Les autres la regardèrent avec des yeux ronds. Kelly ne broncha pas et se contenta de croiser tranquillement les bras et les jambes.


- Oui enfin, Kelly, l’un des objectifs de l’OASIS, c’est de rester discret, fit observer Astrid. Si on agresse soudainement le directeur, on risque légèrement de se faire remarquer.


- Et puis quand bien même, c’est peine perdue, renchérit Pavel. Même si tout l’OASIS s’y mettait, il n’aurait pas raison de lui.


Il se leva et se mit à faire les cent pas.


- C’est un très grand sorcier, Niger Doubledose. Un des plus grands qui existent au monde. Il est puissant, très très puissant... Grog m’a dit qu’il ne craignait que deux sorciers en activité : Albus Dumbledore et Lord Voldemort eux-mêmes. Il n’existe rien à Lettockar qui puisse le vaincre… rien d’humain, en tout cas.


Kelly trouva Pavel étrange. Sa voix était devenue plus éthérée, spectrale, comme s’il parlait plus à lui-même qu’à ses amis. Il ne regardait plus personne. Peter et Astrid le suivaient attentivement des yeux, comme s’ils le surveillaient. Le regard de Pavel était toujours perdu dans le vide quand il termina son petit monologue :


- La seule chose qui nous permettrait de le surpasser, c’est… les Reliques.


- C’est un peu le dragon qui se mord la queue, non ? dit Kelly en faisant la moue. Tant qu’il est là, on ne peut pas obtenir les Reliques, mais tant qu’on a pas obtenu les Reliques, on ne peut pas le neutraliser...


- En quelque sorte, admit Peter. Il faut donc attendre un jour où il ne sera pas au château… ou trouver un autre moyen de détourner son attention…


- Et si vous lui faisiez manger un truc qui lui file la chiasse, à lui aussi ? proposa John.


Les cinq autres jeunes gens éclatèrent de rire.


- En vrai c’est pas con, admit Pavel, hilare. Mais pour ma part, j’ai pas très envie de rendre Doubledose de pire humeur que d’habitude.


Kelly était bien d’accord. Niger Doubledose avait déjà un caractère épouvantable quand il était en bonne santé, lui liquéfier les intestins ferait de lui un véritable sauvage. Elle réfléchissait vaguement à une autre méthode lorsque tout à coup, Naomi changea abruptement de sujet :


- Dites, j’ai une question… la Palourdingue Dominante… comment vous comptez l’ouvrir ?


Astrid, Pavel et Peter se tournèrent brusquement vers elle.

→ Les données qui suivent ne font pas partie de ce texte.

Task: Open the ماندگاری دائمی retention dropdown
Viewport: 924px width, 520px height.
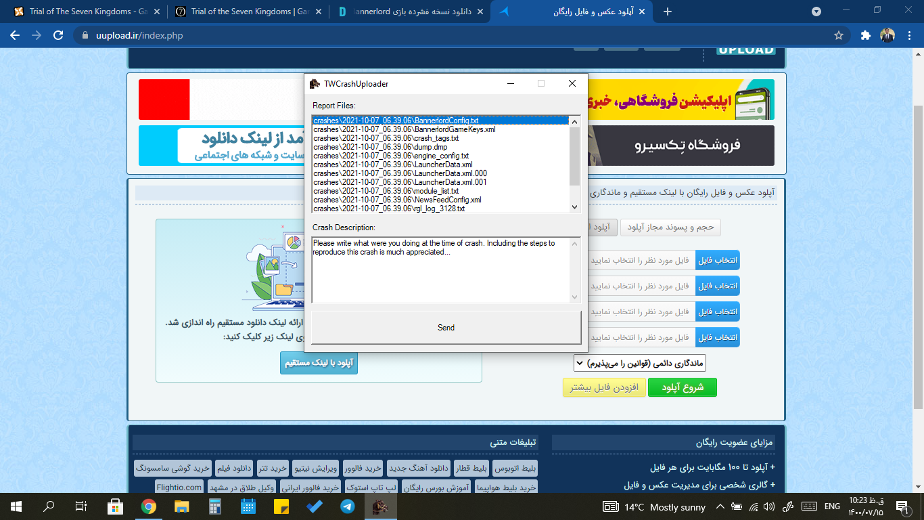Action: [x=639, y=364]
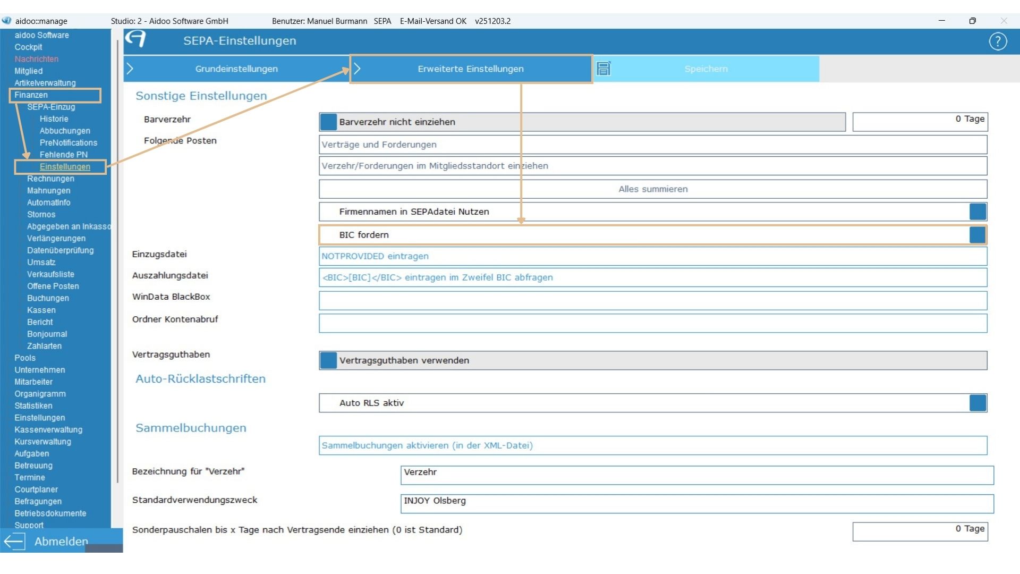Open the Verträge und Forderungen dropdown
This screenshot has height=574, width=1020.
click(x=652, y=145)
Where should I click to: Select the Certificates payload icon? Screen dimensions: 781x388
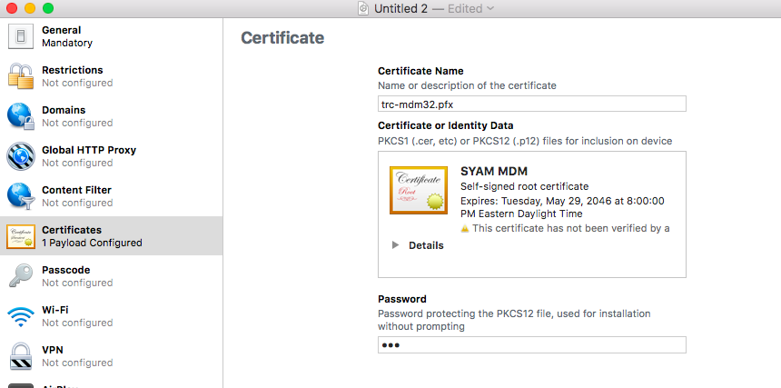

Ils restèrent mutiques, comme si on venait de leur envoyer une réplique cinglante. Naomi se recroquevilla, intimidée, craignant d’avoir commis un impair.

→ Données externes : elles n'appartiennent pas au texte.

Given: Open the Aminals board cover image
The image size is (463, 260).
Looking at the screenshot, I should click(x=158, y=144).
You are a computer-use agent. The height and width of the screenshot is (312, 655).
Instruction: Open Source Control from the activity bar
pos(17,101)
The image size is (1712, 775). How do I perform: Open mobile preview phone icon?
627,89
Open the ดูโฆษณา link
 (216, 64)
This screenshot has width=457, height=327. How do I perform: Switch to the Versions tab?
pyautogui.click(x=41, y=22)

- Vous… vous avez dit que c’était la seule à ne pas parler et à rester close, continua-t-elle prudemment. Mais du coup, est-ce que vous avez un moyen de l’ouvrir ? Un Alohomora suffira, vous croyez ?

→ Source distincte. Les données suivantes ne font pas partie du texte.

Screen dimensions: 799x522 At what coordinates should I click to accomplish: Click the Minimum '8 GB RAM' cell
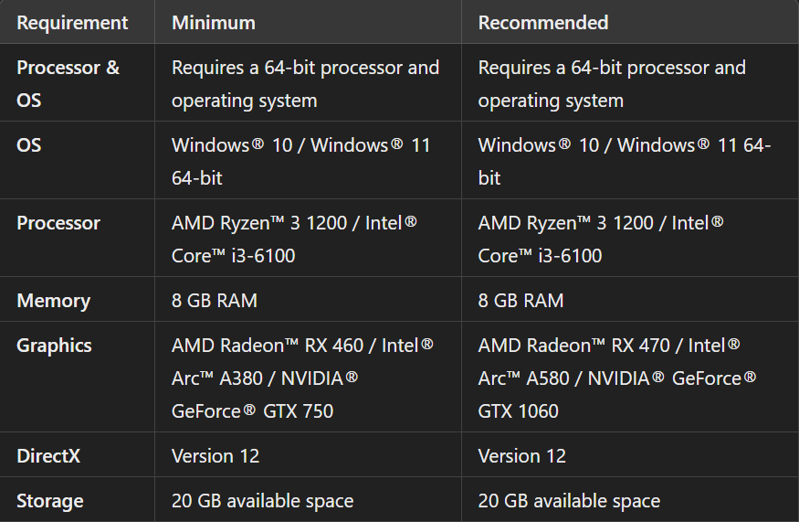click(215, 301)
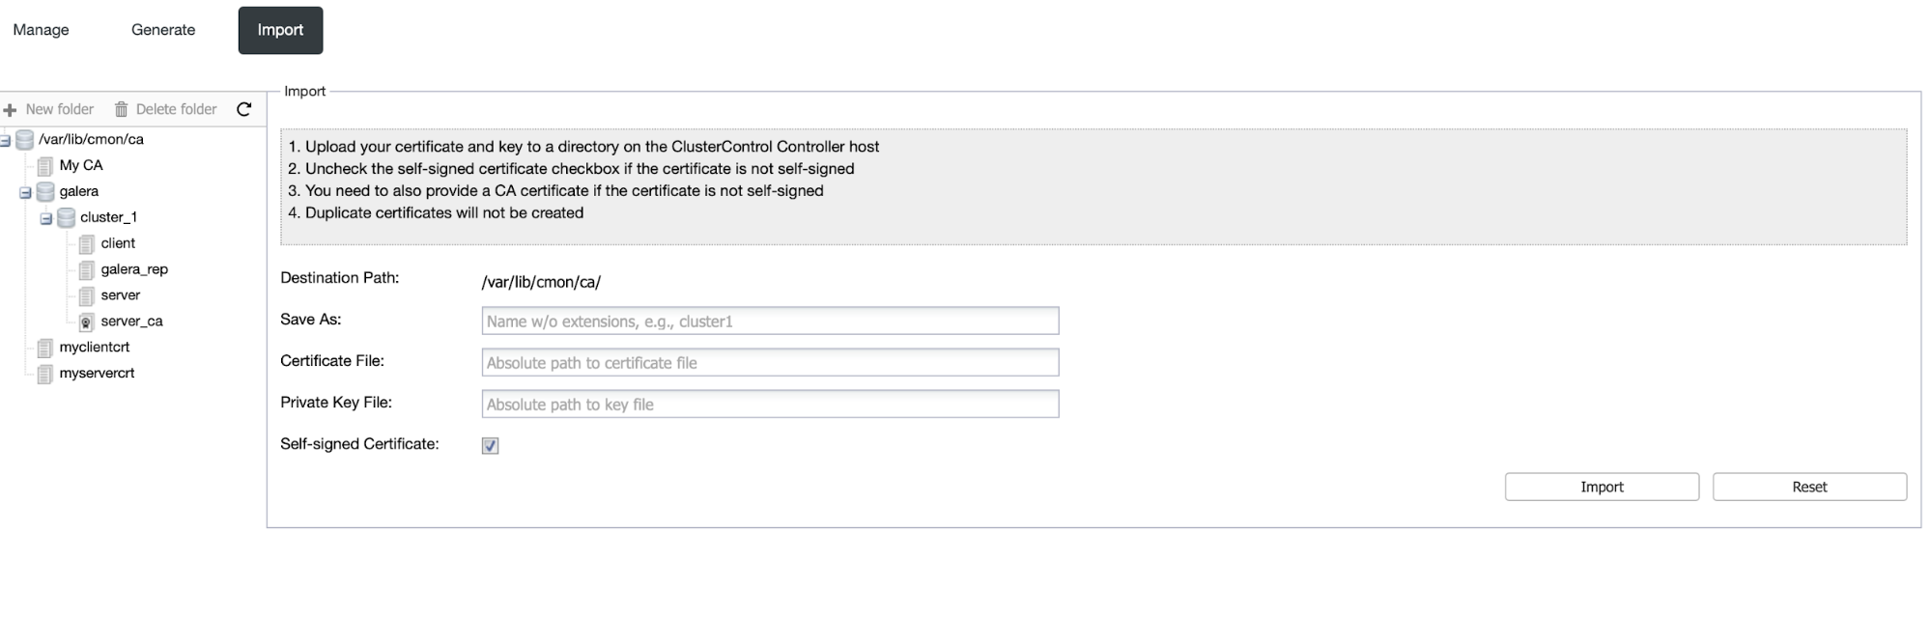Collapse the cluster_1 folder node
The height and width of the screenshot is (644, 1931).
(x=45, y=219)
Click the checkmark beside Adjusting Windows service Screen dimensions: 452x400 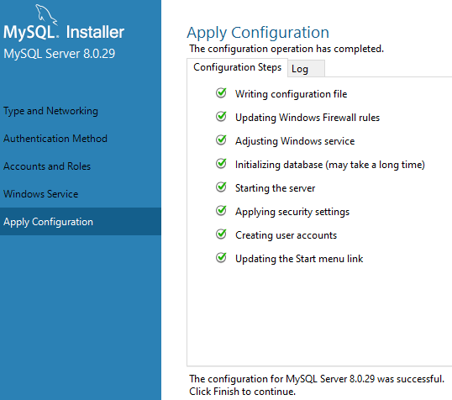tap(222, 139)
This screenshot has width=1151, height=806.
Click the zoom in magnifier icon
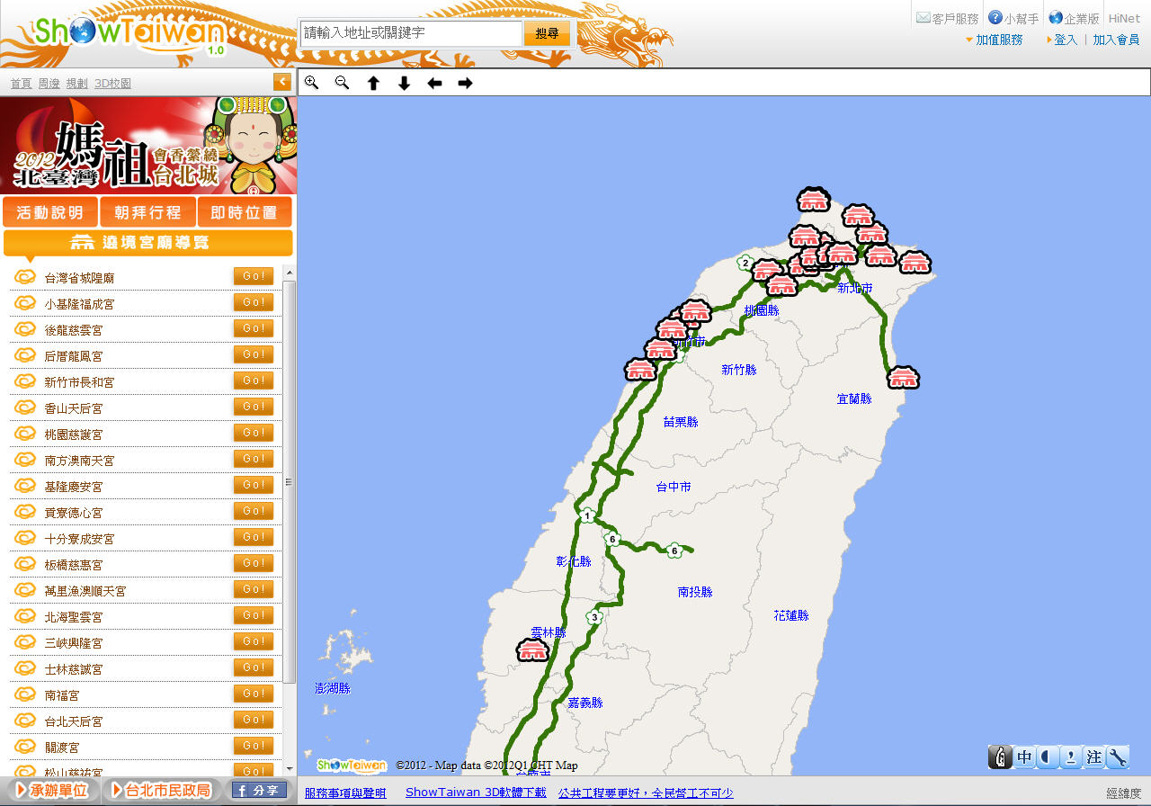pyautogui.click(x=311, y=83)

Les trois chefs de l’OASIS, toujours sans voix, s’échangèrent un regard stupéfait. Kelly et John pointèrent leur index sur Naomi en l’approuvant à coups de hochements de tête. Alors, Pavel se frappa le front du plat de sa main et s’écria d’une voix presque geignarde :


- Mais comment on a pu ne pas y penser ? On a un triple problème, maintenant !


- On a aucune idée de comment s’y prendre… confessa Peter.


- Oh là là, il va falloir reprendre la recherche ! se désola Astrid. Encore des heures à éplucher cette foutue bibliothèque… et même pas pour des choses intéressantes, juste pour un putain de coquillage géant !


Elle se laissa retomber sur son fauteuil en soupirant.


- Oszike et Tarung ne vont pas être très contents non plus… marmonna-t-elle d’un ton sardonique.


Ses cheveux prirent une couleur plus claire, une sorte de turquoise, comme s’ils vieillissaient. Elle semblait fatiguée avant même d’avoir ouvert le moindre livre. Kelly éprouva pour elle une profonde compassion. Mais une pensée lui vint, une véritable évidence.


- Pas de panique, ça ne va pas vous prendre beaucoup de temps, déclara-t-elle d’un ton assuré.


- Et pourquoi ça ? ronchonna Astrid.


- Parce que maintenant, Mimi est avec vous, répondit-elle.


Astrid, Pavel et Peter haussèrent les sourcils et se tournèrent vers la concernée. Naomi rosit très nettement. Elle lâcha un petit rire étranglé, à la fois flattée du compliment de Kelly et apeurée de l’attention soudainement centrée sur elle.


- Alors, Naomi ? lui demanda Pavel.


Il lui adressa un grand sourire bienveillant, persuadé qu’elle allait en quelques secondes sortir une idée de génie. Cette fois, Naomi devint carrément écarlate.


- Euh… on pourrait demander un conseil à Viagrid ? bredouilla-t-elle.


John se cacha le visage derrière un coussin.